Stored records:
============================================================

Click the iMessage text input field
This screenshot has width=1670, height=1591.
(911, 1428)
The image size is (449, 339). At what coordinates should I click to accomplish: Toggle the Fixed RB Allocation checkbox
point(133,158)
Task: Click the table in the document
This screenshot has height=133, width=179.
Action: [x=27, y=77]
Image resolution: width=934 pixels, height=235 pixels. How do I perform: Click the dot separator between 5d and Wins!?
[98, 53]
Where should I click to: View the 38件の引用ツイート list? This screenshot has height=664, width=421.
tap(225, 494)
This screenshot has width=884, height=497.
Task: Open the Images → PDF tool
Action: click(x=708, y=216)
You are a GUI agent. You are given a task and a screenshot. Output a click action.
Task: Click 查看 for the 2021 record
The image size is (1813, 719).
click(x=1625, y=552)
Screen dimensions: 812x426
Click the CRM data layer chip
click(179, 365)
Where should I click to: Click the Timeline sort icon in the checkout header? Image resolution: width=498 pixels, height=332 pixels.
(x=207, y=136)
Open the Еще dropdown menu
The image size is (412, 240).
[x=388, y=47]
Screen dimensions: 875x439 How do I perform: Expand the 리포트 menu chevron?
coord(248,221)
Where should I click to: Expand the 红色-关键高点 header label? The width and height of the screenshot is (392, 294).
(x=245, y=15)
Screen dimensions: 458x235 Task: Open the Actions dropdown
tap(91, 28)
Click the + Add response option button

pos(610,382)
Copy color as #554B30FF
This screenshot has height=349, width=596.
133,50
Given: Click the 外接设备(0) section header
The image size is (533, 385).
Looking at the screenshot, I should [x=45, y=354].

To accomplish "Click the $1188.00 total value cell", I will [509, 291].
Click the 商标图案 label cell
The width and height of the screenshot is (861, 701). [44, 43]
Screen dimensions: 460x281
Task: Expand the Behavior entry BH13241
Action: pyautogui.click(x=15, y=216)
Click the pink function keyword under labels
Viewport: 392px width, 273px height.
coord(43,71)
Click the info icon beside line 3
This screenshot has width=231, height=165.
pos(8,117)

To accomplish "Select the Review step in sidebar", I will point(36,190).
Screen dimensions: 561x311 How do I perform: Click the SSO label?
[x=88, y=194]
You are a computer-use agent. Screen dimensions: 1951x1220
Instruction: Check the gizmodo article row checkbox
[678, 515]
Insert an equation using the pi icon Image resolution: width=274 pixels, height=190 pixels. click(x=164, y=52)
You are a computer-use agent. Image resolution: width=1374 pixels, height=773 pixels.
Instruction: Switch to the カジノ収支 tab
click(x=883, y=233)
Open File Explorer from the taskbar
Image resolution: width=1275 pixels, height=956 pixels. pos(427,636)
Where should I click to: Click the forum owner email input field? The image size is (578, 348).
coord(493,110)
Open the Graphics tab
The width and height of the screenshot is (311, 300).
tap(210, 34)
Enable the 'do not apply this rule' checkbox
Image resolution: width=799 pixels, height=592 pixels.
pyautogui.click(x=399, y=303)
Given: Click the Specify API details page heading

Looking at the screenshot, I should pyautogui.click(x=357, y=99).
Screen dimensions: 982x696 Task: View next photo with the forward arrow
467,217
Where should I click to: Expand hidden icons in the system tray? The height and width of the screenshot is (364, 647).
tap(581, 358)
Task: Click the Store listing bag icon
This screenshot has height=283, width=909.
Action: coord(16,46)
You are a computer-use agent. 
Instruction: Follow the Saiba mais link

============================================================

### YOUR INSTRUCTIONS
Please rewrite the records above with "Instruction" switched to "Command" everywhere it occurs, leaving all other text unchanged.

### TASK RESPONSE
Click the iMessage text input field
This screenshot has width=1670, height=1591.
(911, 1428)
The image size is (449, 339). At what coordinates should I click to accomplish: Toggle the Fixed RB Allocation checkbox
point(133,158)
Task: Click the table in the document
This screenshot has height=133, width=179.
Action: [x=27, y=77]
Image resolution: width=934 pixels, height=235 pixels. How do I perform: Click the dot separator between 5d and Wins!?
[98, 53]
Where should I click to: View the 38件の引用ツイート list? This screenshot has height=664, width=421.
tap(225, 494)
This screenshot has width=884, height=497.
Task: Open the Images → PDF tool
Action: click(x=708, y=216)
You are a GUI agent. You are given a task and a screenshot. Output a click action.
Task: Click 查看 for the 2021 record
The image size is (1813, 719).
click(x=1625, y=552)
Screen dimensions: 812x426
Click the CRM data layer chip
click(179, 365)
Where should I click to: Click the Timeline sort icon in the checkout header? Image resolution: width=498 pixels, height=332 pixels.
(x=207, y=136)
Open the Еще dropdown menu
The image size is (412, 240).
[x=388, y=47]
Screen dimensions: 875x439 How do I perform: Expand the 리포트 menu chevron?
coord(248,221)
Where should I click to: Expand the 红色-关键高点 header label? The width and height of the screenshot is (392, 294).
(x=245, y=15)
Screen dimensions: 458x235 Task: Open the Actions dropdown
tap(91, 28)
Click the + Add response option button

pos(610,382)
Copy color as #554B30FF
This screenshot has height=349, width=596.
133,50
Given: Click the 外接设备(0) section header
The image size is (533, 385).
Looking at the screenshot, I should [x=45, y=354].

To accomplish "Click the $1188.00 total value cell", I will [509, 291].
Click the 商标图案 label cell
The width and height of the screenshot is (861, 701). [44, 43]
Screen dimensions: 460x281
Task: Expand the Behavior entry BH13241
Action: pyautogui.click(x=15, y=216)
Click the pink function keyword under labels
Viewport: 392px width, 273px height.
coord(43,71)
Click the info icon beside line 3
This screenshot has width=231, height=165.
pos(8,117)

To accomplish "Select the Review step in sidebar", I will point(36,190).
Screen dimensions: 561x311 How do I perform: Click the SSO label?
[x=88, y=194]
You are a computer-use agent. Screen dimensions: 1951x1220
Command: Check the gizmodo article row checkbox
[678, 515]
Insert an equation using the pi icon Image resolution: width=274 pixels, height=190 pixels. click(x=164, y=52)
You are a computer-use agent. Image resolution: width=1374 pixels, height=773 pixels.
Command: Switch to the カジノ収支 tab
click(x=883, y=233)
Open File Explorer from the taskbar
Image resolution: width=1275 pixels, height=956 pixels. pos(427,636)
Where should I click to: Click the forum owner email input field? The image size is (578, 348).
coord(493,110)
Open the Graphics tab
The width and height of the screenshot is (311, 300).
tap(210, 34)
Enable the 'do not apply this rule' checkbox
Image resolution: width=799 pixels, height=592 pixels.
pyautogui.click(x=399, y=303)
Given: Click the Specify API details page heading

Looking at the screenshot, I should pyautogui.click(x=357, y=99).
Screen dimensions: 982x696 Task: View next photo with the forward arrow
467,217
Where should I click to: Expand hidden icons in the system tray? The height and width of the screenshot is (364, 647).
tap(581, 358)
Task: Click the Store listing bag icon
This screenshot has height=283, width=909.
Action: coord(16,46)
You are a computer-use agent. 
Command: Follow the Saiba mais link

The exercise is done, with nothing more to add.